[Opening SOURCE INFORMATION section]

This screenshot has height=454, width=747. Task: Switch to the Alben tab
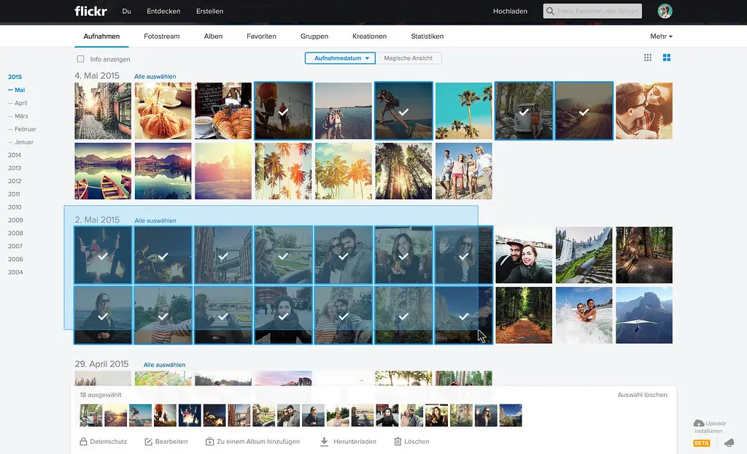tap(213, 36)
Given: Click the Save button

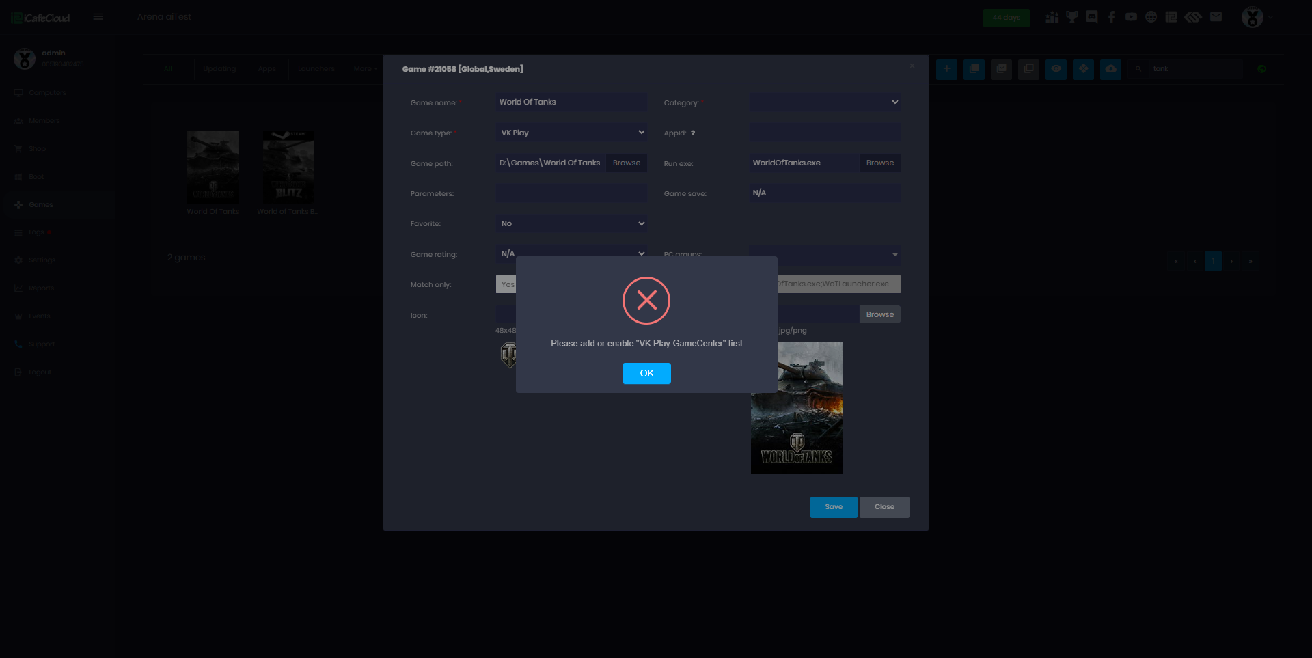Looking at the screenshot, I should pyautogui.click(x=833, y=507).
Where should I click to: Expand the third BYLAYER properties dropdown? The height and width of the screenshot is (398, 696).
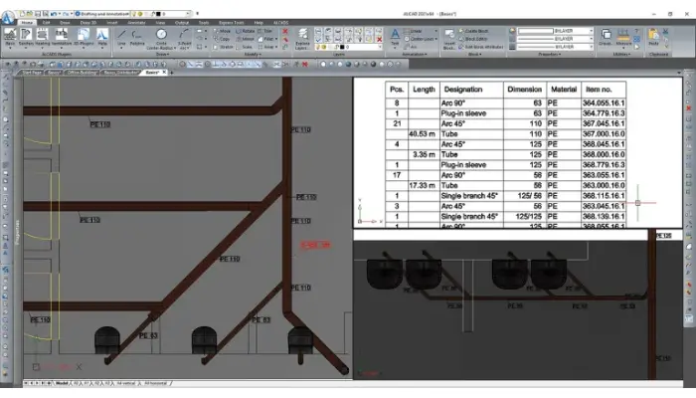point(543,45)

[Closing SOURCE INFORMATION section]

> [WHAT THE TASK REQUIRES]: The material above must be reproduced line for line, with the images omitted.

> [EXPECTED ANSWER]:
This screenshot has height=454, width=747. Task: Switch to the Alben tab
tap(213, 36)
Given: Click the Save button

Looking at the screenshot, I should pyautogui.click(x=833, y=507).
Where should I click to: Expand the third BYLAYER properties dropdown? The height and width of the screenshot is (398, 696).
point(543,45)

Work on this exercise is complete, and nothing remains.